This project was part of the AI Hack Melbourne 2023 hackathon to develop a solution to Australia's social & community problems with artificial intelligence. The project was developed in 7 days and is not maintained.
Warden Wombat (previously Wombat AI) is a voice AI tool to quickly check on people's safety during disasters like floods or fires. It makes automated calls to many people, especially where mobile networks might be down. The AI can ask if they're safe, tell them about evacuations, and give them vital info quickly. It's meant to help first responders and the government reach out fast and efficiently in emergencies, making sure everyone gets the help they need.
Click the thumbnail watch the pitch recording on youtube.
- Vincent
- Vejith
- Liz
- Olga
- Ricardo
- AWS API Gateway - API
- AWS Cloudfront - CDN
- AWS DynamoDB - Database
- AWS Lambda - Microservices
- AWS SQS - Queue
- OpenAI - Large Language Models
- Twilio - Telephony
- Supabase - Auth
- Tome - Presentations
- AWS Cloudfomation - Infrastructure as Code (Prototyping)
- Terraform - Infrastructure as Code (Production)
- Github Actions - CI/CD
- Pre-commit - Code Quality
- Make - Build Tool
- NextJS - Frontend
- TailwindCSS - CSS Framework
During the MVP development we identified a number of enhancements that could be made to the platform in a very quick manner. These are listed below:
- Support for multiple languages (already possible, just need to tweak workflows)
- Support for keypad for people with hearing disabilities (already possible, just need to tweak workflows)

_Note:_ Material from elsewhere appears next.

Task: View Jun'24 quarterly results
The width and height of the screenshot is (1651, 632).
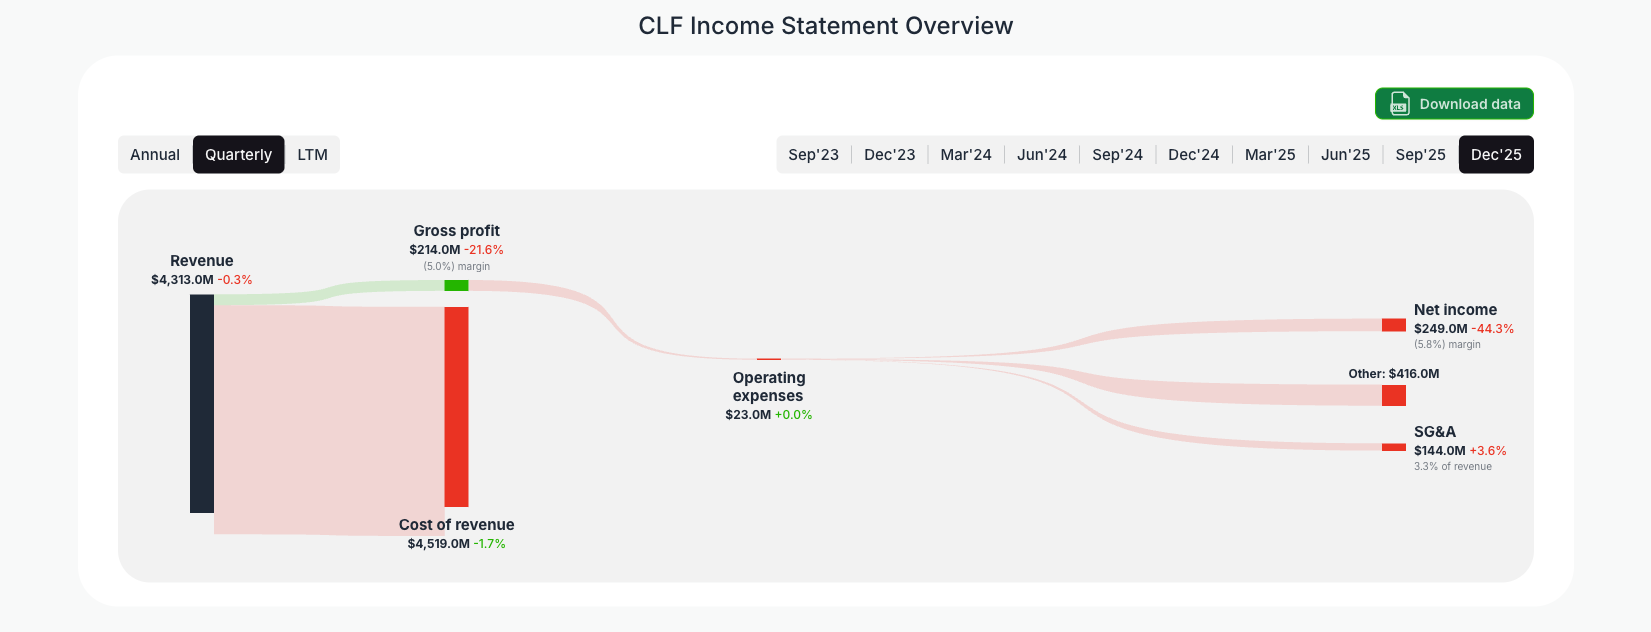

- Replace OpenAI with Amazon Bedrock. Due to time constraints and limitations obtaining credits this was only tested with UI and not integrated with the platform.
- Pulling in call recordings from Twillio and storing them in S3 for future reference. This was not implemented due to time constraints.
- Use of websockets to our own TTS and STT models for smooth conversation flow. This was not implemented due to time constraints, however we did validate this option. If a solution like this were to go to production at scale you would need better control over the audio models and this would be the prefered option.